Depth analysis of variational quantum algorithms for heat equation

TL;DR

This paper explores three variational quantum algorithms for solving the heat equation, demonstrating that the ansatz tree approach can achieve exponential speedup in numerical simulations with up to 11 qubits.

Contribution

It introduces and compares three quantum algorithms for the heat equation, highlighting the potential of the ansatz tree method for exponential speedup.

Findings

The ansatz tree approach achieves exponential speedup in simulations.

Direct variational method faces limitations due to Hamiltonian complexity.
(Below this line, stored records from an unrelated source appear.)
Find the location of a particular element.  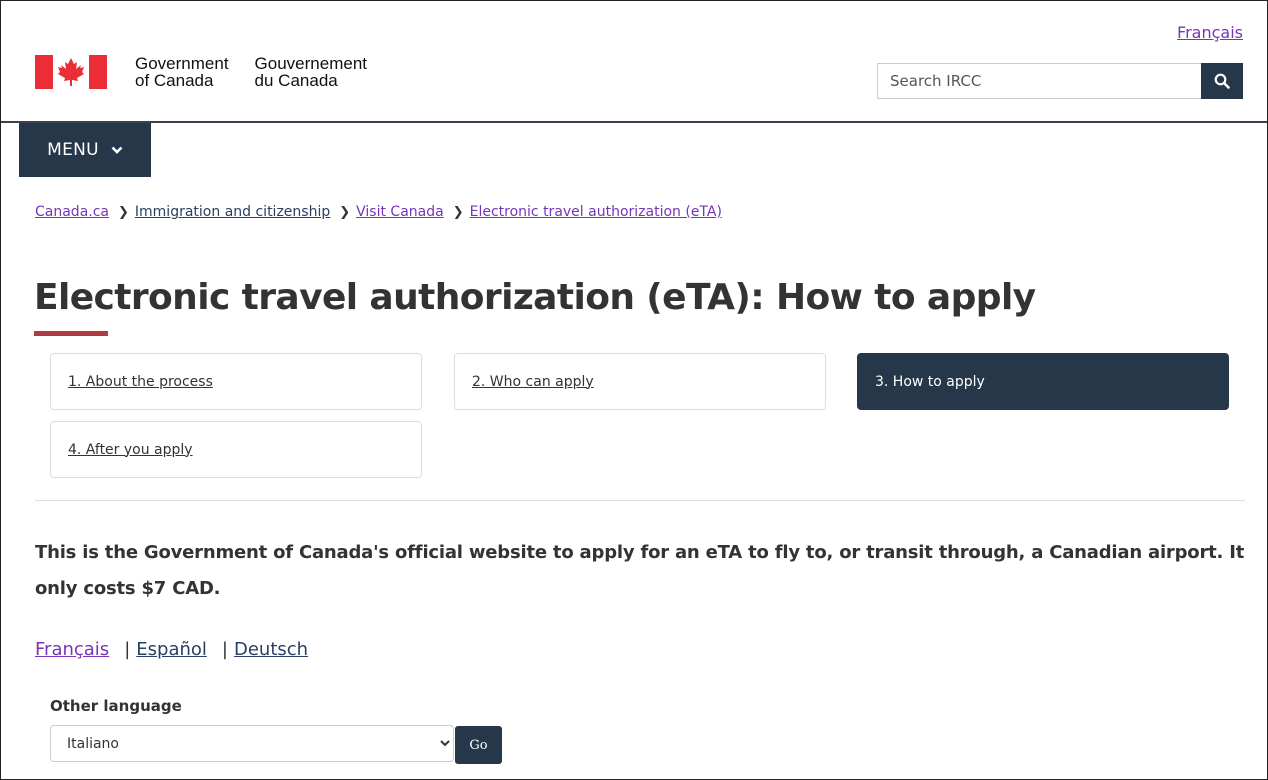

language-link-deutsch: Deutsch is located at coordinates (271, 650).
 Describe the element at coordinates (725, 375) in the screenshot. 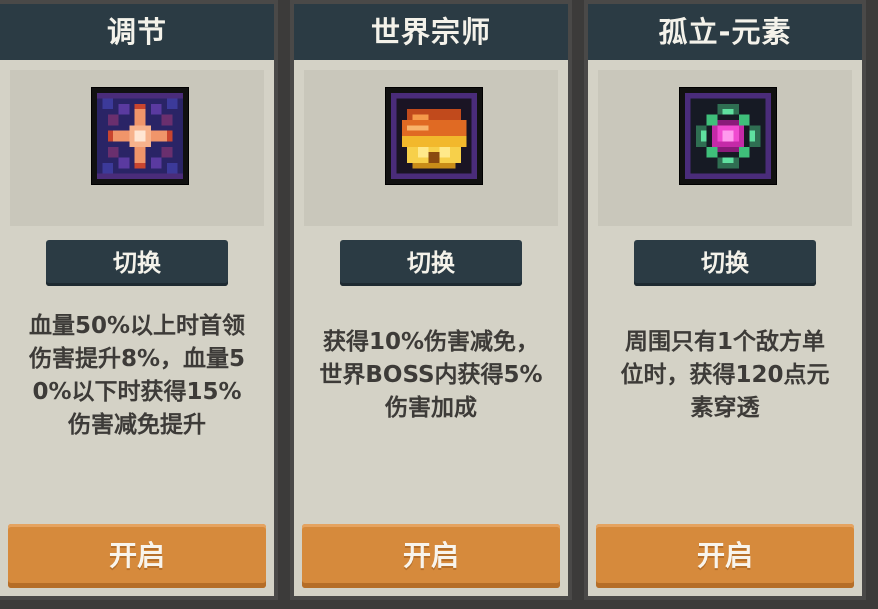

I see `card-description: 周围只有1个敌方单 位时，获得120点元 素穿透` at that location.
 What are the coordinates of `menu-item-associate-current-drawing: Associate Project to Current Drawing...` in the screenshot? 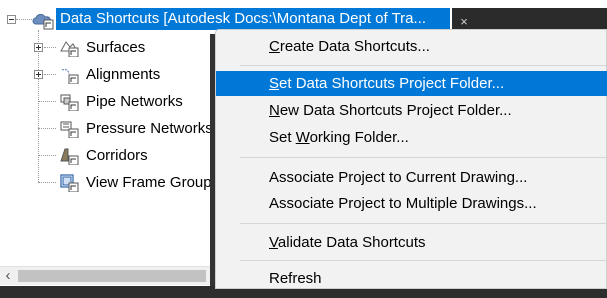 It's located at (412, 178).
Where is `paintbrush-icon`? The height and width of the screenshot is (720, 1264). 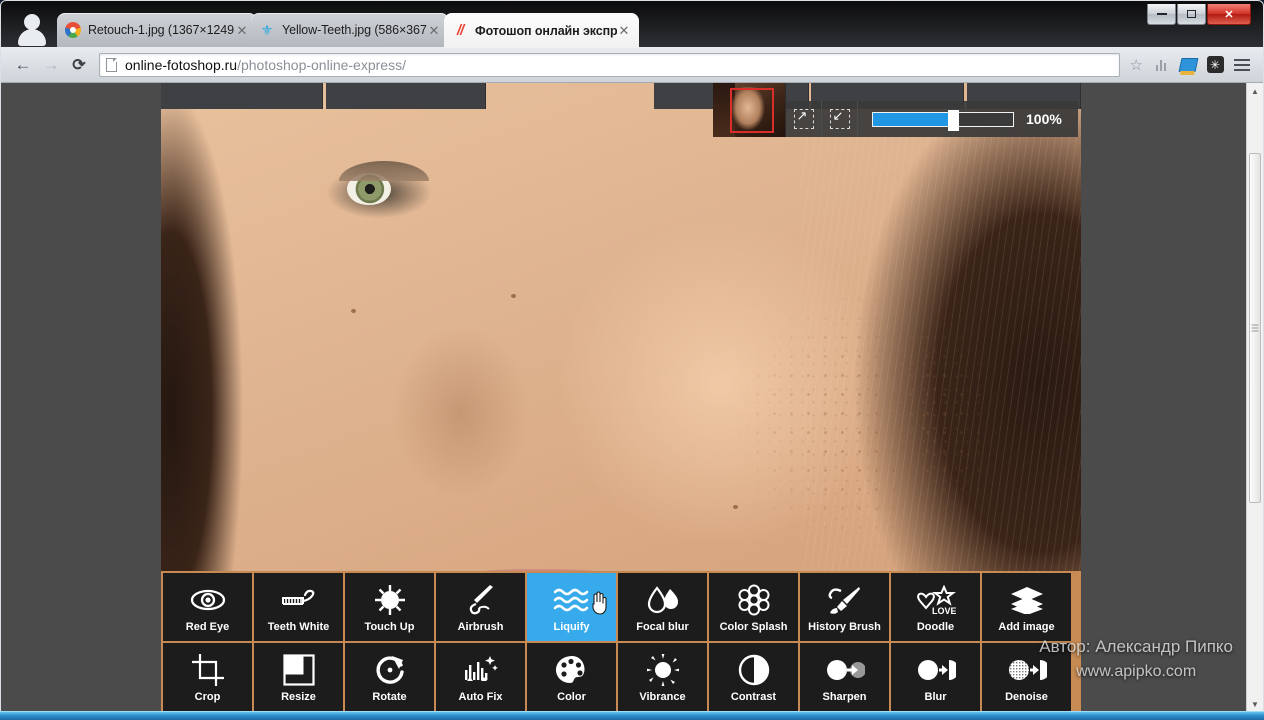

Hadamard test approach does not clearly demonstrate polynomial circuit depth.

Abstract

Variational quantum algorithms are a promising tool for solving partial differential equations. The standard approach for its numerical solution are finite difference schemes, which can be reduced to the linear algebra problem. We consider three approaches to solve the heat equation on a quantum computer. Using the direct variational method we minimize the expectation value of a Hamiltonian with its ground state being the solution of the problem under study. Typically, an exponential number of Pauli products in the Hamiltonian decomposition does not allow for the quantum speed up to be achieved. The Hadamard test based approach solves this problem, however, the performed simulations do not evidently prove that the ansatz circuit has a polynomial depth with respect to the number of qubits. The ansatz tree approach exploits an explicit form of the matrix what makes it possible to achieve an advantage over classical algorithms. In our numerical simulations with up to $n=11$ qubits, this method reveals the exponential speed up.